Not only is Bush infallible like the Popes used to be, but he is so stable. Do you notice how frayed and angry he is all the time, repeating his few sentences about why we must stay fighting in Iraq until the cows come home, or even if only Laura and the dog are the only ones who agree with him?

Such resolute sticking to his beliefs! No matter what else anyone else thinks, he will continue saying “I am right, I am right, I am right.” Whew!

Thank you, everyone who voted for him. Twice. Thank you, to those in Ohio who helped steal that particular state for Mr. Bush in the last election. Kisses to you, Mr. Blackwell, in particular. (Kenneth Blackwell was the blatantly unfair Secretary of State in Ohio at the time, and like Katherine Harris was also the head of the Bush re-election campaign. No conflict of interest there. And like Ms.
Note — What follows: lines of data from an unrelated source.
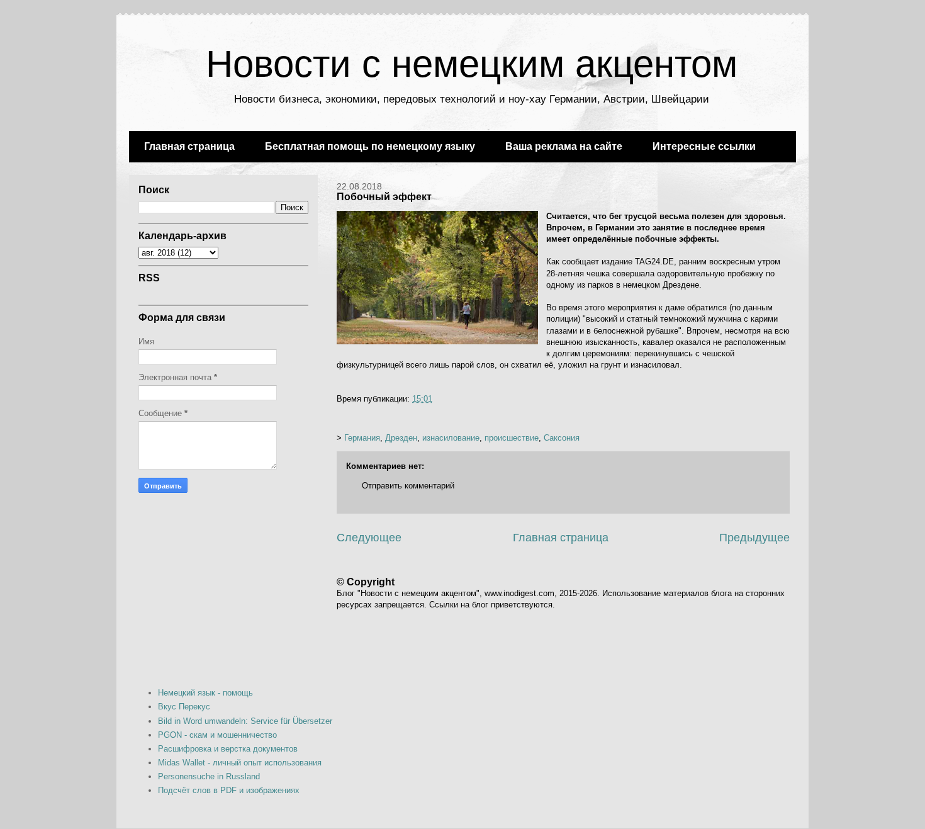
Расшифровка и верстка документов (228, 748)
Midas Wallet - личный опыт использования (240, 762)
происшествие (512, 438)
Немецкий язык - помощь (205, 692)
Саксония (562, 438)
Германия (362, 438)
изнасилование (450, 438)
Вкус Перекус (184, 706)
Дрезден (401, 438)
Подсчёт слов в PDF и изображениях (229, 790)
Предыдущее (754, 537)
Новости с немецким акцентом (471, 64)
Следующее (369, 537)
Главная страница (189, 146)
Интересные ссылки (704, 146)
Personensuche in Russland (209, 776)
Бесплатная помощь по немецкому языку (370, 146)
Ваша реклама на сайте (563, 146)
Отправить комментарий (408, 485)
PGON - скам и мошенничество (217, 735)
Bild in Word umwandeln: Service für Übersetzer (245, 721)
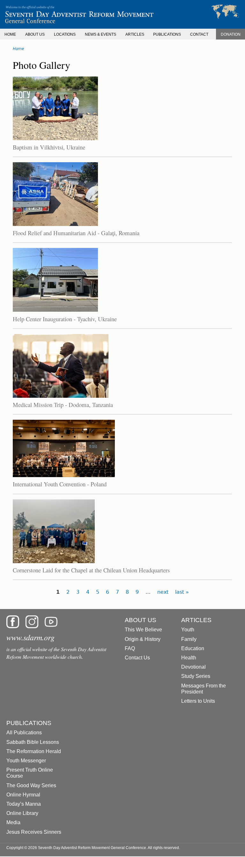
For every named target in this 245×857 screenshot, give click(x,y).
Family (189, 639)
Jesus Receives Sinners (33, 832)
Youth (187, 629)
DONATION (231, 34)
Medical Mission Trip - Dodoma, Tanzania (63, 405)
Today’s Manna (23, 804)
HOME (10, 34)
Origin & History (142, 639)
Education (192, 648)
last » (182, 592)
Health (188, 657)
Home (18, 49)
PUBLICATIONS (167, 34)
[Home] (122, 14)
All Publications (24, 732)
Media (13, 822)
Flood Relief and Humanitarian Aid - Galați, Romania (76, 233)
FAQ (130, 648)
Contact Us (137, 657)
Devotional (193, 667)
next (162, 592)
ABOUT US (35, 34)
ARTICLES (134, 34)
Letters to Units (198, 701)
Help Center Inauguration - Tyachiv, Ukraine (65, 319)
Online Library (22, 813)
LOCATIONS (65, 34)
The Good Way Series (31, 785)
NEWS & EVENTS (100, 34)
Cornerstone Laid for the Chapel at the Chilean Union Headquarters (91, 570)
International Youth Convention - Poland (60, 484)
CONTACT (199, 34)
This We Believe (143, 629)
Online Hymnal (23, 794)
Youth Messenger (26, 760)
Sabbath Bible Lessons (32, 742)
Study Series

Harris, impeccable in his fairness to the sanctity of the vote.)

But back to the detainee bill — who might these more broadly defined “aiders” to the enemy be?

Well, Senator Patrick Leahy in his speech on the Senate floor, speaking against the passing of this bill, gave as an example someone who maybe gave to lots of charities, and gave unknowingly to one that happened to funnel money to, say, Hamas….well, with the wording of this law, Mr. Bush could lock that person up and keep them from seeing a lawyer and just never hold a trial or even accuse them. Forever. I’m told Senator Graham said that sort of thing wouldn’t happen… but is it wise to ever put that in a law, so it’s possible?

(This broadening of the definiton of “enemy combatant” happened AFTER the compromise bill was agreed on, the rewriting came from Cheney’s office the weekend before the vote, and I’m sure Graham-McCain-Warner wanted to be good Republicans and not upset the “united Republican front” so as to hurt the election. So they capitulated. They did stop Bush from literally rewriting the Geneva Conventions. And they got any accused the right to see classified information against them … though edited, who can say how much. But they didn’t fight hard enough,they caved in without fixing this bad bill; and the President is still given ENORMOUS, crushing power by the bill. But who cares as long as we all feel “safe”? Who cares as long as it’s not us who is arrested falsely?)

Who else could be accused by Mr. Bush of “aiding and abetting” and be locked away for good without a trial? Maybe editorial writers who criticize the war? Huffington Post bloggers? Maybe… instead of paying bounty hunters for tips, neighbors could be encouraged to anonymously accuse other neighbors of aiding and abetting.

With the detainee law, the Republican Senators and Congressmen (with the help of 12 Democrats) basically said to Bush, “Here are the tools to be a dictator, go forth and …have fun with it.” It is the worst legislation ever passed in my lifetime, and I am in my late 40s.

Here is another explanation of the dangers of this bill in a cogent post by Aziz Hug on “junking checks and balances.”

As has been said before, facism does not arrive in long black coats and jackboots, but quietly it sneaks in during the night.

This detainee bill is really bad. No President, and especially not President Bush, should be given such power. To lock people up without any recourse, for as long as the War on Terror lasts, which could be forever. Are they kidding? How could they pass such a law?

Our Republican Hamlet, Senator Arlen Specter, bravely put forth an amendment that would have reinstated the Magna Carta habeaus corpus protections of being guaranteed a court hearing to proclaim one’s innocence and know what one was accused of. But it lost – 48 to 51. Then Mr. Specter, after saying the lack of such protection set the rule of law back 900 years, went ahead and voted for the whole bill anyway. Why?

I don’t understand Republicans. Even the moderates who stand up to Bush for a few moments ultimately cave in to this dangerous adminstration, and to the fear-based atmosphere that has overtaken our country. I truly fear for the soul of this country.

Call or write your representatives and demand better.